The final work on this heart-achingly attractive disc is a particular favourite of mine: the String Quartet No.2 by Pavel Haas with its intriguing subtitle of From the Monkey Mountains which refers to the popular Vysočina region of the Moravian Highlands just outside Brno. Haas wrote it following a summer holiday there in 1925. The first movement entitled Landscape describes a lazy afternoon there and does it so beautifully and convincingly you can almost feel the sun on your back and see the heat haze. The second movement is proof of how descriptive instruments can be when a master composer puts them to work representing animals or birds or even mechanical objects. In Haas’s case this second movement, an andante in the form of a scherzo, is entitled Coach, Coachman and Horse. It is a truly fascinating musical picture of an old horse and creaking coach finding the uphill struggle almost too much to bear until, finally the brow is reached; then mercifully it’s all downhill. Haas was equally adept in describing night as well as day and the third movement Largo e misterioso carries the title The Moon and Me. This creates a wholly evocative picture of a dreamy moonlit night when the composer must have been out star-gazing. The last movement is Wild Night which is perhaps how the composer and his friends took their leave of their holiday destination. On this recording this movement includes percussion, or as another recording I have says, “jazz band”, which again reflects the times in which the work was written. There are references to Latin America with tango-like rhythms and the general atmosphere is one of celebration tinged with regret that the holiday has to end. The quartet is wonderfully exciting and thrilling. It never fails to lift my spirits until I remember the fate of this brilliantly inventive composer.
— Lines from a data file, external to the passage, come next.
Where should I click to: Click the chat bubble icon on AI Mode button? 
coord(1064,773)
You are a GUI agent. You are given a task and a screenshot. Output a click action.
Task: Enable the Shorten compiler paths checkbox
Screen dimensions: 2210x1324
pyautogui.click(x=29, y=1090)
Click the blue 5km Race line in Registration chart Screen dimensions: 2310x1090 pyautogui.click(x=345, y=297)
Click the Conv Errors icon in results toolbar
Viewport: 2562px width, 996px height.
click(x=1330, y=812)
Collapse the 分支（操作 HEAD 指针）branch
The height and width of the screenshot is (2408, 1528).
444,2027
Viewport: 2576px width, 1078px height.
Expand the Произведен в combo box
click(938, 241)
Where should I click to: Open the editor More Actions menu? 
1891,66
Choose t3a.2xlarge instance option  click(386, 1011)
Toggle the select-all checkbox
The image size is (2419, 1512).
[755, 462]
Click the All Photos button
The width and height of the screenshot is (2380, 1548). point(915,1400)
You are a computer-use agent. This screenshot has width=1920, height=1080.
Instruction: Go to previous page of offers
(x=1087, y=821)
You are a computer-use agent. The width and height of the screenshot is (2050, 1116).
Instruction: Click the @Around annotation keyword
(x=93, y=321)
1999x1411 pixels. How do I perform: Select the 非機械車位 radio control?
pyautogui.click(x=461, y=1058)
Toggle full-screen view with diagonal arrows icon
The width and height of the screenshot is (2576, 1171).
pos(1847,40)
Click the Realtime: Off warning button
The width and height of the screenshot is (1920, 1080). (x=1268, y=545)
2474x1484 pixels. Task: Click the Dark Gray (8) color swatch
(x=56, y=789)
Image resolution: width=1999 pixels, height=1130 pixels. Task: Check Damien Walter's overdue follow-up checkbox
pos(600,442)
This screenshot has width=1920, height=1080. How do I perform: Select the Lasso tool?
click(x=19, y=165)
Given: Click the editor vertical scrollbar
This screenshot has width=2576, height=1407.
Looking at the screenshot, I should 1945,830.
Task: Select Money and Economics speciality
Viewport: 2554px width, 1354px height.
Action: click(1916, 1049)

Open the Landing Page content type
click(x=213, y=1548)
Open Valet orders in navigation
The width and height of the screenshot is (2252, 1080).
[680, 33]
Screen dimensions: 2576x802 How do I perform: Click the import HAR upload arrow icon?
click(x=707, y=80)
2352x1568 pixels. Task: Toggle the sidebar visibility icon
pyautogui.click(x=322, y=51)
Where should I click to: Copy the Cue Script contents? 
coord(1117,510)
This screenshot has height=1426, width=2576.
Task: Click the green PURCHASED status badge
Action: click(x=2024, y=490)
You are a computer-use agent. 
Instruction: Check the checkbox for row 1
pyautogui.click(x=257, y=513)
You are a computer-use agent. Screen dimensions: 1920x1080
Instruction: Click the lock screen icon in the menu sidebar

This disc is another in the growing musical archive of treasures written by this group of incredibly talented composers whose lives were snuffed out in their prime. At the same time these discs act as beacons that reflect the indomitable spirit that caused these works to be written in the most appalling circumstances. Despite all these composers experienced a creative urge that superseded all attempts to stifle it.
The Nash Ensemble turn in superb performances of these valuable works.